The model is also calibrated for the Valencia(Spain)-Madrid(Spain)-New York network. We may subsequently simulate the effects of HSR-air cooperation and check any differences with airline cooperation. Simulations confirm the price effects predicted by the model. Cooperation basically results in notable consumer surplus gains for connecting passengers because the bundle price is significantly lower than the sum of link prices. However, cooperation triggers effects on prices in the rest of markets leading to a redistribution of consumer surplus across markets. Cooperation is certainly profitable for partner firms, and results in welfare gains in the range of 0.8–2.2% depending on the type of cooperation and the level of per-passenger fees. Air-air cooperation has a larger impact on alliance profits, connecting passengers surplus and welfare because air services respond more to price changes as compared to rail services. Each alliance type has different effects on HSR traffic; air-air cooperation reduces total HSR traffic but increases local traffic between Valencia and Madrid, while rail-air cooperation increases total traffic although the local one falls.

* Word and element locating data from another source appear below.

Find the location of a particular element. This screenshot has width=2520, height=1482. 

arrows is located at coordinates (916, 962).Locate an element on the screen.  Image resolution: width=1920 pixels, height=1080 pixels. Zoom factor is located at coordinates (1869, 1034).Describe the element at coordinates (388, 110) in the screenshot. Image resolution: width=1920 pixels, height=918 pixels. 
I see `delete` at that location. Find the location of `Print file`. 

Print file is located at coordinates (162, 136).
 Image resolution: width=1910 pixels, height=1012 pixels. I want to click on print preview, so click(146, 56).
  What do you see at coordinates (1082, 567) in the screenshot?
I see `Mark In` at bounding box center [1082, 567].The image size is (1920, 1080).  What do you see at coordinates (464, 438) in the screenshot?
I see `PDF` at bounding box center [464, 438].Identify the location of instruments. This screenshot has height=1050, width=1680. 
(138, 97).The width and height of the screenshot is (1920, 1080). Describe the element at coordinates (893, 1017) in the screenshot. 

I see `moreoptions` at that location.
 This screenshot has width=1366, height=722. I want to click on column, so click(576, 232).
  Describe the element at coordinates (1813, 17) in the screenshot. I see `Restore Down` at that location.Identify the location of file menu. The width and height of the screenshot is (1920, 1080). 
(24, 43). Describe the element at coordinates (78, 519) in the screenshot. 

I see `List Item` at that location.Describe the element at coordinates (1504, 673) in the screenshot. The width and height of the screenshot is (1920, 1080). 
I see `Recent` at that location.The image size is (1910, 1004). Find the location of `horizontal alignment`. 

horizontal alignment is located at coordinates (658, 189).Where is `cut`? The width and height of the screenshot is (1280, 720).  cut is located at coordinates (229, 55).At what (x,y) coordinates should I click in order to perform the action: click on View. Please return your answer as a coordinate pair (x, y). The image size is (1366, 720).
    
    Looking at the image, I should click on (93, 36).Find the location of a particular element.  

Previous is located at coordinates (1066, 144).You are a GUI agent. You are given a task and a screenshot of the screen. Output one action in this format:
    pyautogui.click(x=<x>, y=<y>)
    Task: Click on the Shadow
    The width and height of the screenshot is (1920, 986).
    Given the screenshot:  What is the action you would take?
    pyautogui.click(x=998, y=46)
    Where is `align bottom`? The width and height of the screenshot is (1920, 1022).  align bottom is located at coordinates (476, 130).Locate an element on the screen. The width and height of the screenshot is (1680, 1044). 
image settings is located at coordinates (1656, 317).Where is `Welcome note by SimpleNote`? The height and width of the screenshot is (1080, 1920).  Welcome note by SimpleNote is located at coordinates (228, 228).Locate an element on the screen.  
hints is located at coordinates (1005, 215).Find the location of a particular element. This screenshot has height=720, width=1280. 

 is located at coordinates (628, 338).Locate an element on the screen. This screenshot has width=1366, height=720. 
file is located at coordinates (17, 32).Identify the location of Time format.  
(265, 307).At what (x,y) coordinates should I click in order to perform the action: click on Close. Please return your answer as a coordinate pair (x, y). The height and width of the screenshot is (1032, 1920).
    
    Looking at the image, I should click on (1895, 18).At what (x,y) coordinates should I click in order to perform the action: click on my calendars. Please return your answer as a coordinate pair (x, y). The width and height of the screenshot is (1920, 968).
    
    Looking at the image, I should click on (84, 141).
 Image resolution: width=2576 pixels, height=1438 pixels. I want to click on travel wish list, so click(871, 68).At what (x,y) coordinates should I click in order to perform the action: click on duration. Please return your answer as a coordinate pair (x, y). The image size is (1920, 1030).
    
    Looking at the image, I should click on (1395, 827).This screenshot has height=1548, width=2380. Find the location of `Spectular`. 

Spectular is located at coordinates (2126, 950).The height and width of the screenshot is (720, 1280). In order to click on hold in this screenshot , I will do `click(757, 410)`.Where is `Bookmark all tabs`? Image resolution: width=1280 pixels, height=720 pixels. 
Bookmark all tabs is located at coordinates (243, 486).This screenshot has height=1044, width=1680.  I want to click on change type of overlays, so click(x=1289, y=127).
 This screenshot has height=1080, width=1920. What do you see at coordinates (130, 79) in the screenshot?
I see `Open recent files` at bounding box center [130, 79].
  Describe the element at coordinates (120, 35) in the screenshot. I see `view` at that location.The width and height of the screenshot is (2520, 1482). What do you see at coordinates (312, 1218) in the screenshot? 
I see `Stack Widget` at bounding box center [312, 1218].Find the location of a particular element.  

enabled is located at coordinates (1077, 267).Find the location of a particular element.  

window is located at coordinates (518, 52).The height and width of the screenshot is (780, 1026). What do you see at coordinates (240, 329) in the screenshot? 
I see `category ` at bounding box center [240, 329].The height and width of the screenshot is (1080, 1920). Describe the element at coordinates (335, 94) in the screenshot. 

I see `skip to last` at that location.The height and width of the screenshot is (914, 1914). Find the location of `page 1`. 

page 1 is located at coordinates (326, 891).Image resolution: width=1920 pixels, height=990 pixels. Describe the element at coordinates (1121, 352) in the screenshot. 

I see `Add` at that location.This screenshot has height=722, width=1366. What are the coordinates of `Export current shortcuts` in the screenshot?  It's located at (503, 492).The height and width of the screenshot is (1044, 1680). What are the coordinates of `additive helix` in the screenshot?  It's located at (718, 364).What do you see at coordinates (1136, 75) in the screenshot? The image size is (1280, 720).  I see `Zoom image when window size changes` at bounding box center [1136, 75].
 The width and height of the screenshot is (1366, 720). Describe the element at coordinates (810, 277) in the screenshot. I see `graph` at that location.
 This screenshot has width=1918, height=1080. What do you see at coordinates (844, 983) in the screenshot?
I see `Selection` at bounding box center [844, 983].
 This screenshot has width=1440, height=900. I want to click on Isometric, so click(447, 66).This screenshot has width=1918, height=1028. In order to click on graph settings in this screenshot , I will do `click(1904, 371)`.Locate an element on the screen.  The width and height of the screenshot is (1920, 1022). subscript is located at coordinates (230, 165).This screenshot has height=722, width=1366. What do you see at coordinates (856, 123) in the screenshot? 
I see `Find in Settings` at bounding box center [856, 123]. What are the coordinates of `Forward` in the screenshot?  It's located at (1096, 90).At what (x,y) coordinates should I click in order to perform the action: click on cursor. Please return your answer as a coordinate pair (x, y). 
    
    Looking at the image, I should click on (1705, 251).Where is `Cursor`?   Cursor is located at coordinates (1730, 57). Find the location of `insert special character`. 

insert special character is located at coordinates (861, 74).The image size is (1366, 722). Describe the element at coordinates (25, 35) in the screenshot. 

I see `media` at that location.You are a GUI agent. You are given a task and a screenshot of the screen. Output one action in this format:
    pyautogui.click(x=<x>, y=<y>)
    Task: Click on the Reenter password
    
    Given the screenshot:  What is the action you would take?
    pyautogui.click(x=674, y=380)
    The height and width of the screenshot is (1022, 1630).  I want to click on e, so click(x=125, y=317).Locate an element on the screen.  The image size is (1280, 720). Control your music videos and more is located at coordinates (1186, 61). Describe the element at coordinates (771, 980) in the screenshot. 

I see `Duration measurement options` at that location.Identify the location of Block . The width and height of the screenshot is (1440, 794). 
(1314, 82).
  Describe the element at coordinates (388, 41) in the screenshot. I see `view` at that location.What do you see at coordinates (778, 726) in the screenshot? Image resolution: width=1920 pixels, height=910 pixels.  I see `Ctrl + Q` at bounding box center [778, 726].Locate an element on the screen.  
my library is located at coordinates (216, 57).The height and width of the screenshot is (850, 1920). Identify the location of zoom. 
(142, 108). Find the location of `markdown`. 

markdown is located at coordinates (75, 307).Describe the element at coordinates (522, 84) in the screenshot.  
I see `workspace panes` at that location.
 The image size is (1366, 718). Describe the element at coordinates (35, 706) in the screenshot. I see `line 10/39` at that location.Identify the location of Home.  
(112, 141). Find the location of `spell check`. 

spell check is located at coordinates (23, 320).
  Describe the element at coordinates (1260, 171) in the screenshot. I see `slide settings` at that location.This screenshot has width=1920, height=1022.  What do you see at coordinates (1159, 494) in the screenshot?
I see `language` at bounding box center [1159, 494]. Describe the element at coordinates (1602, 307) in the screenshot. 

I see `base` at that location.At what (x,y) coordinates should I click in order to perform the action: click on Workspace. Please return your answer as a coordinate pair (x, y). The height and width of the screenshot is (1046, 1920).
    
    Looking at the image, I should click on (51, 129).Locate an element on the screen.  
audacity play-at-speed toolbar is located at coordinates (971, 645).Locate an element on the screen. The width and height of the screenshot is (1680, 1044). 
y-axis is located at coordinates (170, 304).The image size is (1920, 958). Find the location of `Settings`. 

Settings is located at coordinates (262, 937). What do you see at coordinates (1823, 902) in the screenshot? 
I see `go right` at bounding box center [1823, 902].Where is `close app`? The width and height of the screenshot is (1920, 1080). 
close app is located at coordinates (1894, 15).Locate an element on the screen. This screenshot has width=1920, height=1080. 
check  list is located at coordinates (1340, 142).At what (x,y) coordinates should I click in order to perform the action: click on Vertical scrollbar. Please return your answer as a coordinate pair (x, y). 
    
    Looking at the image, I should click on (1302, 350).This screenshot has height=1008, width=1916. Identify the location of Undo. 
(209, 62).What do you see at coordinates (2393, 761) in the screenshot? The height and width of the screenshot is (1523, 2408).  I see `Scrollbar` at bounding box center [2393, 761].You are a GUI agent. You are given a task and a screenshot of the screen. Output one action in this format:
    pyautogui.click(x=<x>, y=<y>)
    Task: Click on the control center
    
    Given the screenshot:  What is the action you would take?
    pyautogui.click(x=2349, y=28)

We also discuss that the rail-air agreement is more likely to be proposed as it generates a larger profits increase. However, it results in the lowest value of total passenger surplus thereby raising antitrust concerns. The robustness of our findings is checked by providing a sensitivity analysis for changes in per-passenger fees and for different values of the cross-price elasticity. Lowering per-passenger fees does not affect the relative effects induced by cooperation agreements; a 1% decrease in all fees results in passenger gains in all scenarios, the most important being under rail-air cooperation. Higher values of the cross-price elasticity leads to passenger and welfare losses under rail-air cooperation. In contrast, lower values give rise to larger percentage gains in passenger surplus, industry profits and welfare. Finally, the analysis is conducted for the case of a network carrier that competes with rail and with an international airline. Our setting features a monopolization effect leading to different results because cooperation involves a loss in passenger surplus (hence a matter of concern for authorities). Although the incentives to cooperate increase, welfare decreases under the rail-network carrier agreement while it slightly increases under the other cooperation agreement.

Section 2 considers the related literature. Section 3 describes the model. Three different subsections present the equilibrium prices under competition, under cooperation and offer some results. The model is calibrated in Section 4, where the effects of cooperation are simulated. It includes subsections devoted to sensitivity analysis and robustness. Section 5 concludes.